My mother was difficult, to put it lightly. She was a drinker. And the only way my father could save me from her was to put me into boarding schools on the East Coast from the time I was in third grade.

When not in school or on holiday, Thom and his brother traveled widely with their father to Europe, Greece, and North Africa. In 1961, the family spent a year traveling the world with a young teacher named Terrence McNally, whom the elder Steinbeck hired as a tutor for his sons. McNally later gained acclaim as a playwright and won four Tony Awards and an Emmy.

After high school, Thom Steinbeck studied animation at the California Institute of the Arts, then went on to study film at the UCLA School of Theater, Film and Television. The Vietnam War cut his studies short.

===Military service===
Steinbeck trained to serve with Armed Forces Radio and Television at Fort Knox, but arrived in Vietnam on the second day of the 1968 Tet Offensive and was immediately reassigned as a helicopter door gunner. Afterward, he resumed work as a combat photographer (he once said that "we had a fantasy that somehow we could take the photograph that could stop the war") and returned to his original posting with AFVN as a television production specialist. After his service, he returned to Vietnam, Laos, and Cambodia as a journalist and photographer.

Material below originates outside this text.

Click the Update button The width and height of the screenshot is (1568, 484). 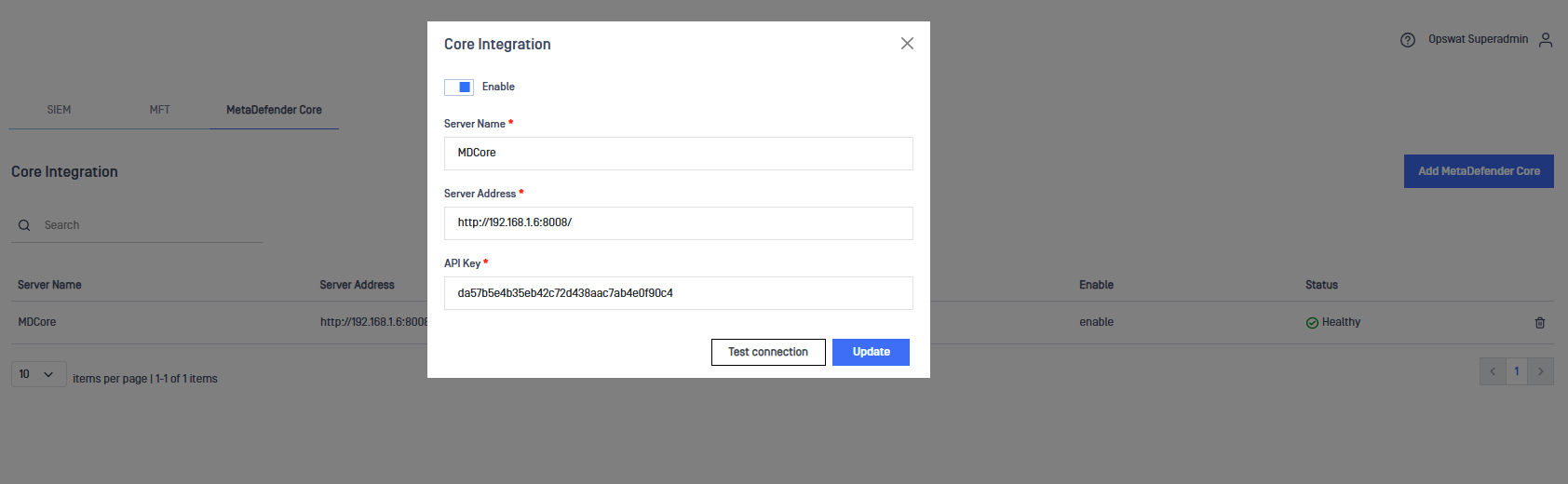click(871, 352)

===Writer and filmmaker===
Upon his return to the U.S., Steinbeck wrote and crewed on a number of documentaries, films and television projects. During the next 25 years, he wrote his own original screenplays and documentaries and screenplay adaptations of his father's work. The latter included screenplays based on In Dubious Battle, The Pearl, and Travels With Charley.

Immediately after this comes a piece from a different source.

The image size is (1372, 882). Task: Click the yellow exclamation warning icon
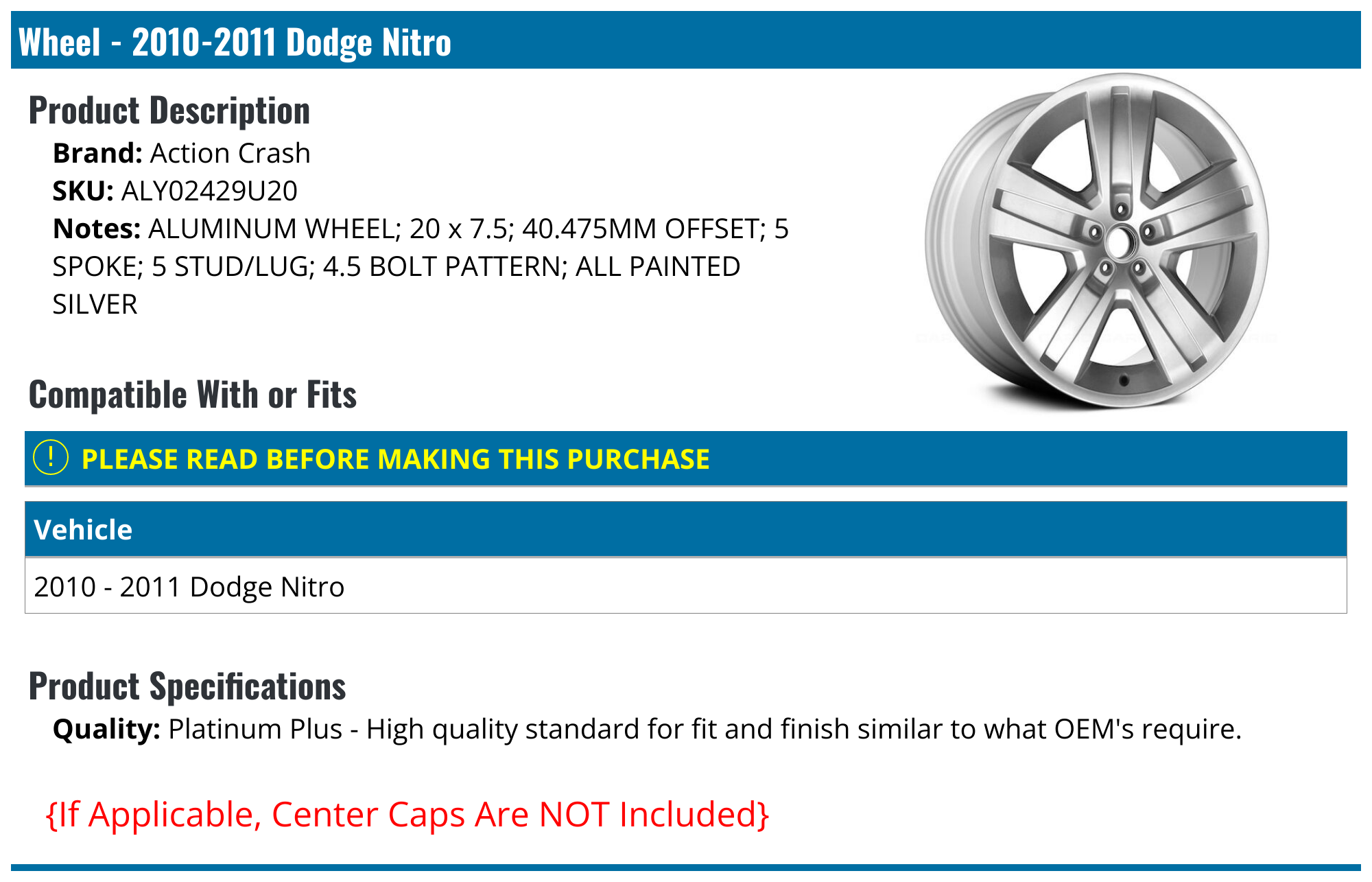[51, 458]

At age 58, Steinbeck published his first book, Down to a Soundless Sea (2002), a series of short stories based upon the original settlers of Big Sur, California, in the late 19th and early 20th centuries. The book was translated into seven languages, an audio version, and a large print edition, and was part of Oprah's Book Club. In 2010, Simon & Schuster published his first novel, In the Shadow of the Cypress. His second novel, The Silver Lotus, was released in November 2011 by Counterpoint Press.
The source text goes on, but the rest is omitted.